Monday, October 29, 2018

Shambles

WORD OF THE DAY

shambles / noun / SHAM-bulz

Definition
1: slaughterhouse
2a: a place of mass slaughter or bloodshed
2b: a scene or a state of great destruction
2c: wreckage
2d: a scene or a state of great disorder or confusion
2e: great confusion
2f: mess

Examples
"The scene is reminiscent of the opening of the 1981 film Raiders of the Lost Ark, when Indiana Jones flees a cave half a step ahead of a giant boulder. Instead of running from a rock, Croft spends the game running through a city that crumbles around her as the world is reduced to shambles."
— Bob Fekete, Newsweek, 21 Sept. 2018 

"Career success does not exist in a vacuum.

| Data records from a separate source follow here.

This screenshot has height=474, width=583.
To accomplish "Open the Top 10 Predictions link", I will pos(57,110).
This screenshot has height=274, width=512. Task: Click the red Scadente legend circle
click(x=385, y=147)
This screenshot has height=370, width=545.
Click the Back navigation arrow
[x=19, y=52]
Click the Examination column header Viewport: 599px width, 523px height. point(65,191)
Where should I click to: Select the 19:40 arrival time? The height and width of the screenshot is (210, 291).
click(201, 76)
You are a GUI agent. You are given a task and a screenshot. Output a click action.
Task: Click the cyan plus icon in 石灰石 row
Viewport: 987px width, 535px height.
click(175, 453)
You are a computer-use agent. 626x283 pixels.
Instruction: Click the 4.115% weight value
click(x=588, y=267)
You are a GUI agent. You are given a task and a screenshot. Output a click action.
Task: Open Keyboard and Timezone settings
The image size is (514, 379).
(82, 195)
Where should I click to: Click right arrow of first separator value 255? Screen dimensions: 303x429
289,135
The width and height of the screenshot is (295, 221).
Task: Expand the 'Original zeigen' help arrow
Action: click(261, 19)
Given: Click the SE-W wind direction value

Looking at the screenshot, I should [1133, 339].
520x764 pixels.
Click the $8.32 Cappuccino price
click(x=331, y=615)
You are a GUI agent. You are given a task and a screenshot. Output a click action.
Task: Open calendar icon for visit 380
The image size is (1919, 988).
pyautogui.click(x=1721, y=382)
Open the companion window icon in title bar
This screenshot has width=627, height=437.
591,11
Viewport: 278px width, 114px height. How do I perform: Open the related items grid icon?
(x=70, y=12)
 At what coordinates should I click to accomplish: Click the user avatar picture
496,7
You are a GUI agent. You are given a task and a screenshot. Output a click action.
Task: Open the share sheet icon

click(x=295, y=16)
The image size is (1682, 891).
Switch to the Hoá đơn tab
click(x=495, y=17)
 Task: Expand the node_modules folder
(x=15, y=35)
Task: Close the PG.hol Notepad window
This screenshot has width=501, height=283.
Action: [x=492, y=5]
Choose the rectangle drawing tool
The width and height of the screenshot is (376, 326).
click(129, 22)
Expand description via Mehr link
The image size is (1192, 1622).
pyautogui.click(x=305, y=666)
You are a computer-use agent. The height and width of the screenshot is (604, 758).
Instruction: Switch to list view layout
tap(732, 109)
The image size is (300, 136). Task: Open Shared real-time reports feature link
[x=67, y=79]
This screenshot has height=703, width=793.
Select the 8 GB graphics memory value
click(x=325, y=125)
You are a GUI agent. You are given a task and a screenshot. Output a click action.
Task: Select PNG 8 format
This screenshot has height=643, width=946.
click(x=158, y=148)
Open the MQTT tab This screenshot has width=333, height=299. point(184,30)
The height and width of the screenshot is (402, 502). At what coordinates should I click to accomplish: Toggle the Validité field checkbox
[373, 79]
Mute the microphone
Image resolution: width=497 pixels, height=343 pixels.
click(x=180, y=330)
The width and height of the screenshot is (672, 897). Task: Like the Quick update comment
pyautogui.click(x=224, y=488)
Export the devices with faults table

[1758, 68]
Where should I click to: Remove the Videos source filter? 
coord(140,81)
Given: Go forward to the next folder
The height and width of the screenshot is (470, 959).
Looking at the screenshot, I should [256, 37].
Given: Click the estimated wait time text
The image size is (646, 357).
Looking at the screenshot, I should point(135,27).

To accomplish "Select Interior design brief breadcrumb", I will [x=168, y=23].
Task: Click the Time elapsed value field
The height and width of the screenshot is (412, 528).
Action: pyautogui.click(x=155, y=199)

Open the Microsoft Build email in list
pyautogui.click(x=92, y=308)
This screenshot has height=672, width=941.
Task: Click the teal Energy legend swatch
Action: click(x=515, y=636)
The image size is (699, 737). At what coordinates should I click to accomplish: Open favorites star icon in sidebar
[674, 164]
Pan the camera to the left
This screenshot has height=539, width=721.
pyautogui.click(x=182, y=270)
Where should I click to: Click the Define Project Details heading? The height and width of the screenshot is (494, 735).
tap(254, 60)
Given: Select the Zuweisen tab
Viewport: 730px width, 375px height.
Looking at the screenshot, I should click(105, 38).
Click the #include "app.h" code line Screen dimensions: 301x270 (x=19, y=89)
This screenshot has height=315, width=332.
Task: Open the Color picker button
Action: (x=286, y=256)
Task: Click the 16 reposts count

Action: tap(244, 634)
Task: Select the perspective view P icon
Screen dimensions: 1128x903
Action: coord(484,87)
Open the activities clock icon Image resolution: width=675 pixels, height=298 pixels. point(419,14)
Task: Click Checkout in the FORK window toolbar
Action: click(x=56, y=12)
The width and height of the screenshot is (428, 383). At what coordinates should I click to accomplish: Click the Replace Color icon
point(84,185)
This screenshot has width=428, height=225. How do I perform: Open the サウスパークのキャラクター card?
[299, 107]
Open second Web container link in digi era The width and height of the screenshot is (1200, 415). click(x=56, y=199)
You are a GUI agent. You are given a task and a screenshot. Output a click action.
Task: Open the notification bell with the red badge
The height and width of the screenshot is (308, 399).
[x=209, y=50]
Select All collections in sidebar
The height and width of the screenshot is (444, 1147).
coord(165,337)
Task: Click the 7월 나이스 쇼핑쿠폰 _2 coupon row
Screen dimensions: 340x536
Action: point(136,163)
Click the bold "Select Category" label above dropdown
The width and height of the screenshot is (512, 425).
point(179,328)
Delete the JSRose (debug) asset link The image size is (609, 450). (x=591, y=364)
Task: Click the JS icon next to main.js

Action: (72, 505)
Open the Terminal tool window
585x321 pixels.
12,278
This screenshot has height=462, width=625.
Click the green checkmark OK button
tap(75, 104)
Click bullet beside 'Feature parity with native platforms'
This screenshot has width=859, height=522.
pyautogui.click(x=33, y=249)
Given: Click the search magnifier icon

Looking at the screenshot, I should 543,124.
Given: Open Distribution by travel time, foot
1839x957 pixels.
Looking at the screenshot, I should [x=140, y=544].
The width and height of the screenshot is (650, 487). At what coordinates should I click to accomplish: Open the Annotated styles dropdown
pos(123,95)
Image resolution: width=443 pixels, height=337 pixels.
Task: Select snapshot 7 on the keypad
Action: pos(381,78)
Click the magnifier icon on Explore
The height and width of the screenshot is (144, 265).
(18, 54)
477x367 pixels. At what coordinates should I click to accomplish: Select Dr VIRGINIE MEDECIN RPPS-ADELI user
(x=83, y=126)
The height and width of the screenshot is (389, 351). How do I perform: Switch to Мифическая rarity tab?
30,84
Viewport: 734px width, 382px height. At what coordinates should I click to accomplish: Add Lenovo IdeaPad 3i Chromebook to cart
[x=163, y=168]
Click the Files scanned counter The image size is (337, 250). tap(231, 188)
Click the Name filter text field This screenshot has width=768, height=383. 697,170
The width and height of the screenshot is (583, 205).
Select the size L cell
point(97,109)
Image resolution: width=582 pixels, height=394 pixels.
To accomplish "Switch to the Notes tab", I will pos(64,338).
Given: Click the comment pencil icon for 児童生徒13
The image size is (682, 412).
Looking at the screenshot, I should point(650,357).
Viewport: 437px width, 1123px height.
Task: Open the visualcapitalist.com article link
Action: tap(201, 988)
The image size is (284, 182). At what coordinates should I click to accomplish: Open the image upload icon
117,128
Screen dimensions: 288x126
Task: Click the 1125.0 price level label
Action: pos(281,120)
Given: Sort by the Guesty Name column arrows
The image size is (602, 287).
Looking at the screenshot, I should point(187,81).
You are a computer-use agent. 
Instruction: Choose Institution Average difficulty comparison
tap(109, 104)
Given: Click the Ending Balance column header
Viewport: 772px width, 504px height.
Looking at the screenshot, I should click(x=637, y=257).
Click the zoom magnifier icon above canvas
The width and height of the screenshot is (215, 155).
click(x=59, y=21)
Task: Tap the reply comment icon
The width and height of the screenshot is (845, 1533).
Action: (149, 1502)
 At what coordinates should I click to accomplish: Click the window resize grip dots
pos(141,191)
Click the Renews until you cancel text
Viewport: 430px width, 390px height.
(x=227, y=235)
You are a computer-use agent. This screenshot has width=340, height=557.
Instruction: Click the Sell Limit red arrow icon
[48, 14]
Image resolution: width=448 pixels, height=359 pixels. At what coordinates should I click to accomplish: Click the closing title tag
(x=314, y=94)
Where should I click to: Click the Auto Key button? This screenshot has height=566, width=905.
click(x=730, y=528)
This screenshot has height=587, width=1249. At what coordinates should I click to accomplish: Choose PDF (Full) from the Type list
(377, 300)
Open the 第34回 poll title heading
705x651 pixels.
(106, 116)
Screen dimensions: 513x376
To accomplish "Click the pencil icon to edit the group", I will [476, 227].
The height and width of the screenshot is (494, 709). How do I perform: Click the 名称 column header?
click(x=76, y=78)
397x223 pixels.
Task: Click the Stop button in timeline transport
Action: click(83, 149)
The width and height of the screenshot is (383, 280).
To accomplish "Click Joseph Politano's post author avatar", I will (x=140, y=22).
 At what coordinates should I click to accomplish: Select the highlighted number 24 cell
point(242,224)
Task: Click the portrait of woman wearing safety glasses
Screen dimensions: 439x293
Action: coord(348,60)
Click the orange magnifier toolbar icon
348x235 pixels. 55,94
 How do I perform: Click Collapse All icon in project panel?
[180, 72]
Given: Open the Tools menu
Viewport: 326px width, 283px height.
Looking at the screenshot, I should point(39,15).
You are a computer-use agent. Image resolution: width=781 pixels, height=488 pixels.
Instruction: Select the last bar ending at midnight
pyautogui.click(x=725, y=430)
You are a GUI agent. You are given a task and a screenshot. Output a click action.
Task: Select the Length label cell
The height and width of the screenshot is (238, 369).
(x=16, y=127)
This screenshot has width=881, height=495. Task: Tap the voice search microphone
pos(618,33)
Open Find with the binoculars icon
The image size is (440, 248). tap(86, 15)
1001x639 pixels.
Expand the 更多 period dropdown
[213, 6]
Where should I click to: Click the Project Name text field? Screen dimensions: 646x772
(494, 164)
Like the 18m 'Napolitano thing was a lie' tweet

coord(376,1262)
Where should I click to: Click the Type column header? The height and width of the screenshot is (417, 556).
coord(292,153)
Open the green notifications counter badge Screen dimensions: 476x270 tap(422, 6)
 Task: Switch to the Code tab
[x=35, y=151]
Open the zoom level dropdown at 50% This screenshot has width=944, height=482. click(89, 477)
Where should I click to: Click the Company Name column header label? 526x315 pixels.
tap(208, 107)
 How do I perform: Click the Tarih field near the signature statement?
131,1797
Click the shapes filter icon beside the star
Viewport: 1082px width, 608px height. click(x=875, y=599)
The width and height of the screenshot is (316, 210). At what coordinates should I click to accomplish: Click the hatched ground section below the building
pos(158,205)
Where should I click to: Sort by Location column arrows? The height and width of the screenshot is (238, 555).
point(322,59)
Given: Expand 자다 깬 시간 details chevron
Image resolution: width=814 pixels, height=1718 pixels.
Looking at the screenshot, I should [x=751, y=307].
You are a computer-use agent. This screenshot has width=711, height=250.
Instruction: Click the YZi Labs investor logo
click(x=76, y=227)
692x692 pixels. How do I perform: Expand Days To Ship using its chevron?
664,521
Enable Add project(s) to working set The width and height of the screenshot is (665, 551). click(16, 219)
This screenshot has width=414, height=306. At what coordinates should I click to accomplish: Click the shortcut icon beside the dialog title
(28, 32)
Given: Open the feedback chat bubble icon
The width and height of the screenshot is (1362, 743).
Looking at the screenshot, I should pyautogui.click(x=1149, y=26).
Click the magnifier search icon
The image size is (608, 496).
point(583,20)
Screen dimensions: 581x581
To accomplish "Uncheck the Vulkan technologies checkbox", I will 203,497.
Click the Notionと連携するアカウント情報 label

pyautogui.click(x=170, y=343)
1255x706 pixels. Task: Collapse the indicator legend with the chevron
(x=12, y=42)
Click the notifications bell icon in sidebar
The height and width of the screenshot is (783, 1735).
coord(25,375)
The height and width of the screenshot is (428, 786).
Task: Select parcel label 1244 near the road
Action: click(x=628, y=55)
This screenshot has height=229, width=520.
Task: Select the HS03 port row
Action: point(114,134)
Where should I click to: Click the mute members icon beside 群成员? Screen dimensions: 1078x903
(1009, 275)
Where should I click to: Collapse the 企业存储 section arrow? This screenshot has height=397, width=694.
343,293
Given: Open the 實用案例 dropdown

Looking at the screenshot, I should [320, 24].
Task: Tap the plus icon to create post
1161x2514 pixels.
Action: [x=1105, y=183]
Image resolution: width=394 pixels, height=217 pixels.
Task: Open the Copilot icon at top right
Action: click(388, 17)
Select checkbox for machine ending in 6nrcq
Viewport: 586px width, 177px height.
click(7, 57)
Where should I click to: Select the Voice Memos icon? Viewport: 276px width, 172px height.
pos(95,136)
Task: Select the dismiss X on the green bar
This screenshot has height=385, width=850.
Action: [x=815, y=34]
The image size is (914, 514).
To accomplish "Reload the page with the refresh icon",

If the home life is a mess and the children and bills and house are in shambles, then it's very hard, if not impossible, to succeed at work."
— Gail Saltz, quoted in Psychology Today, 1 May 2018

Did You Know?
How does a word meaning "footstool" turn into a word meaning "mess"? Start with the Latin scamillum, meaning "little bench." Modify the spelling and you get the Old English sceamol, meaning "footstool" or "a table used for counting money or exhibiting goods."
Alter again to the Middle English shameles, and the meaning can easily become more specific: "a table for the exhibition of meat for sale." Pluralize and you have the base of the 15th-century term shambles, meaning "meat market."
A century takes shambles from "meat market" to "slaughterhouse," then to figurative use referring to a place of terrible slaughter or bloodshed (say, a battlefield).
The scene of a slaughter can get messy, so it's logical for the word to pick up the modern sense "mess" or "state of great confusion." Transition accomplished.